🤔 I recently wrote about the importance of being conscious of your purpose when authoring a document. I spoke on the problem of trying to write to an audience when the intended audience isn’t defined. I concluded that it’s better to define your audience before beginning the draft work, because uncertainty multiplies your work.

🎯 During my work on my previous project, I slowed down for a while as I changed my mind about how much written explanation should be included. I determined ultimately my target audience. I wanted to finish my cleanup while completing the document in the appropriate manner, but by then I needed to move on to the next project in order to maintain a reasonable pace.

📝 I suspended work on that how-to document, and began a new one with a different target audience: future me.
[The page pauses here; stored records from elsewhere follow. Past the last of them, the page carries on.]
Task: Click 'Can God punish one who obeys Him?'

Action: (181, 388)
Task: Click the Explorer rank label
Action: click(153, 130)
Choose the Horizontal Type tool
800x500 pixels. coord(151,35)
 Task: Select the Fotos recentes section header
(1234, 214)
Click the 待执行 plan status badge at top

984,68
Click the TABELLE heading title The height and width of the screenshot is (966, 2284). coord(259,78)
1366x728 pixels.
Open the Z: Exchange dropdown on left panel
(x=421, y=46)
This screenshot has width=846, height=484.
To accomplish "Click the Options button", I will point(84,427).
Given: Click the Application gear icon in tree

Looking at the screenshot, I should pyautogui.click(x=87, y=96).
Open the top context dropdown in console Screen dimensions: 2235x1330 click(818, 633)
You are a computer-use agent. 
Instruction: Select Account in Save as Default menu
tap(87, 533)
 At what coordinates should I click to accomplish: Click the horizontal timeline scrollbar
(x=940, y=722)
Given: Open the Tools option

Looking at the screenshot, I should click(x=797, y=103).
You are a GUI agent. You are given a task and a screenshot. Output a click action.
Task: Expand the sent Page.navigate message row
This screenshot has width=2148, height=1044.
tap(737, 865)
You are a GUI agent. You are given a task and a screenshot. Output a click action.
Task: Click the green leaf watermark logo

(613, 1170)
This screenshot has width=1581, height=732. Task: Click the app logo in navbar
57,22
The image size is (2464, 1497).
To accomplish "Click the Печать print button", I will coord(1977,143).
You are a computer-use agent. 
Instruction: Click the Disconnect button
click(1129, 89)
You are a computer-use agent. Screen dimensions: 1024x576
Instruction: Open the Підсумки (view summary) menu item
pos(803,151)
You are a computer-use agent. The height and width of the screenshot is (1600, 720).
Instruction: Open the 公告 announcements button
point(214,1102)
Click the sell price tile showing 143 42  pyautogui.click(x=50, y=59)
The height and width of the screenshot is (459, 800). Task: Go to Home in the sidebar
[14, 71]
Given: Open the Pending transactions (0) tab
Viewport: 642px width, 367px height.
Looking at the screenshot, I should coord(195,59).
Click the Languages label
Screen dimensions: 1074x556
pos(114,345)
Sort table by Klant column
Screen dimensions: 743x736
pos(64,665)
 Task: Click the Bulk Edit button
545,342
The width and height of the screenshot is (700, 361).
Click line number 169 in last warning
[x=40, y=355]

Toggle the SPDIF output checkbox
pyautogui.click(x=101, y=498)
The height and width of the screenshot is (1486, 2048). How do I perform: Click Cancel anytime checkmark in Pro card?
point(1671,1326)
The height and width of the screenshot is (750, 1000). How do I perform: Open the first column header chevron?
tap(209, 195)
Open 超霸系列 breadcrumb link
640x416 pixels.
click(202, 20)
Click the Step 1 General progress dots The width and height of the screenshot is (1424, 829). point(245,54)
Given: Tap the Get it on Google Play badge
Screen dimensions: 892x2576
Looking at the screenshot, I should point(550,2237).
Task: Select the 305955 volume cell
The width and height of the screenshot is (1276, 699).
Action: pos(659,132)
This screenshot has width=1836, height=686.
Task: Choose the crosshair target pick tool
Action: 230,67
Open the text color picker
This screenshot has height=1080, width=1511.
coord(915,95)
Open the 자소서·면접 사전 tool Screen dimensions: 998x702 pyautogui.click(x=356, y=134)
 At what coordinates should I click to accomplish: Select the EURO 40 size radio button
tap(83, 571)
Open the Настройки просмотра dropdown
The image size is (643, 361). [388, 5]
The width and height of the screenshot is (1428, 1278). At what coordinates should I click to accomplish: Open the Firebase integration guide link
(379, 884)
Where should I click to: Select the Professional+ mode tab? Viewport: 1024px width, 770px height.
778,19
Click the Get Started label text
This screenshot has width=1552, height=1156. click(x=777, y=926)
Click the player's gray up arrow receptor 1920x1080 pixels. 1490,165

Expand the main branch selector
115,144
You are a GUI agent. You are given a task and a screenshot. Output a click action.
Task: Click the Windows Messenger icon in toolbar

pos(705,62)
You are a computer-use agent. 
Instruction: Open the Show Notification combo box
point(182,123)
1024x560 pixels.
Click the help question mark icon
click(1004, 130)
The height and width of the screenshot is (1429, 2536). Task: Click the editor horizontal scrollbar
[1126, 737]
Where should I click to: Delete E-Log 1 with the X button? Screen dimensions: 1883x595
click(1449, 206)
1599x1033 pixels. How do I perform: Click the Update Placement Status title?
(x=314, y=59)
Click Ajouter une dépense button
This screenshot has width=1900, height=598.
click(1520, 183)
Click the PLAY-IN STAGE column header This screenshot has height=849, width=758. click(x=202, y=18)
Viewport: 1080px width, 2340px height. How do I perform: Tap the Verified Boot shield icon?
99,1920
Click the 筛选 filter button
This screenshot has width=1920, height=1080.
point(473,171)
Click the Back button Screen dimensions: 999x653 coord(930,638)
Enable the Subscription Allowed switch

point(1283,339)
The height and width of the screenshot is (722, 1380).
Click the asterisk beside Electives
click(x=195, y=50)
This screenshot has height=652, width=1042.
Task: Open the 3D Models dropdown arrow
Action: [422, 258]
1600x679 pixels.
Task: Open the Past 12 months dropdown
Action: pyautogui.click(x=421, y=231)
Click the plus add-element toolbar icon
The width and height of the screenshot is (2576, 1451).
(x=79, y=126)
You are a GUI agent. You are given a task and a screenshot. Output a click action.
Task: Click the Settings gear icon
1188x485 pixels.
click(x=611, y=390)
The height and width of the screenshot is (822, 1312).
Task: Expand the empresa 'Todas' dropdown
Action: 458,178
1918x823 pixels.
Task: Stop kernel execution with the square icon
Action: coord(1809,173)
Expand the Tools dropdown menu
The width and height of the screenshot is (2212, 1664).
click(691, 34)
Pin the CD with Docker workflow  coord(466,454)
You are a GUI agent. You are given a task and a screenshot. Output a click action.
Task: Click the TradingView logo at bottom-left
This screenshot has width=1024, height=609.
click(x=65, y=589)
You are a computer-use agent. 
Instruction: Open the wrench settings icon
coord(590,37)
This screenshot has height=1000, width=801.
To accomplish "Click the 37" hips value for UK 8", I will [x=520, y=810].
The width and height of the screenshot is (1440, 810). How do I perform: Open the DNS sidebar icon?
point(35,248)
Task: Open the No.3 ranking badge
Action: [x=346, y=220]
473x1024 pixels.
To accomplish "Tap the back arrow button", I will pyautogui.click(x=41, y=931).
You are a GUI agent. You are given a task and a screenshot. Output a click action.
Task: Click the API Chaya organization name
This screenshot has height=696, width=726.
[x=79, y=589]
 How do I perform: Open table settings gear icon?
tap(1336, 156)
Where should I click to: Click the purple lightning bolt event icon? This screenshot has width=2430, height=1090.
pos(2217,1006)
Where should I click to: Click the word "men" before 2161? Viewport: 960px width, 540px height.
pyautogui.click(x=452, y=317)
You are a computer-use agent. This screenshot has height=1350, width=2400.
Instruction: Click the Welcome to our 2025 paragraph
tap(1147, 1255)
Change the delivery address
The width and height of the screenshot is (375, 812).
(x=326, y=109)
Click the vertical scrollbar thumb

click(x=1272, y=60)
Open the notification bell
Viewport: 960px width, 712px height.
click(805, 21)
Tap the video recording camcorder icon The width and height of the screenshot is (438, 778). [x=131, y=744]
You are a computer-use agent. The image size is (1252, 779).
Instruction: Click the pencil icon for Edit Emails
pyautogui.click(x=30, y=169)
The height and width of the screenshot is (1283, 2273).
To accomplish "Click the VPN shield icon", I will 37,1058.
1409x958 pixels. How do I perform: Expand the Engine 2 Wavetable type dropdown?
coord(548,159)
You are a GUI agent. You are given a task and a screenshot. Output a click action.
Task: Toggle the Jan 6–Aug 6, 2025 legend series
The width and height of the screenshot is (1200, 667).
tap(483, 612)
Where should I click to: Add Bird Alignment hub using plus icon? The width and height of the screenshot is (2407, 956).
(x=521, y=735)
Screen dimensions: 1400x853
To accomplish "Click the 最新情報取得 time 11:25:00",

The outcome of restarting from scratch was one and a half documents, plus a cleaned dataset. I can finish work on the documents if time permits. The data that came out of it is what mattered most.

🧠 In that previous project, the best pace was achieved when the target audience was my future self, because I didn’t have to multiplex my mental attention with written explanations beyond section headings and sparse commentary. I was best able to maintain a flow of organized thoughts if I single mindedly focused on completing the underlying task of cleanup—only showing my work well enough to document how I‘d spent my time and energy, and to assure reproducible results.

🎯 So, for the next project, I’m taking the same approach that worked before. I’ll show my work by writing out all the steps as I go without attempting to explain anything explicitly. I’ll revise the document with another audience in mind if the need arises. This should get me to a big picture understanding of the overall data more quickly, so I can be more helpful to the success of the projects.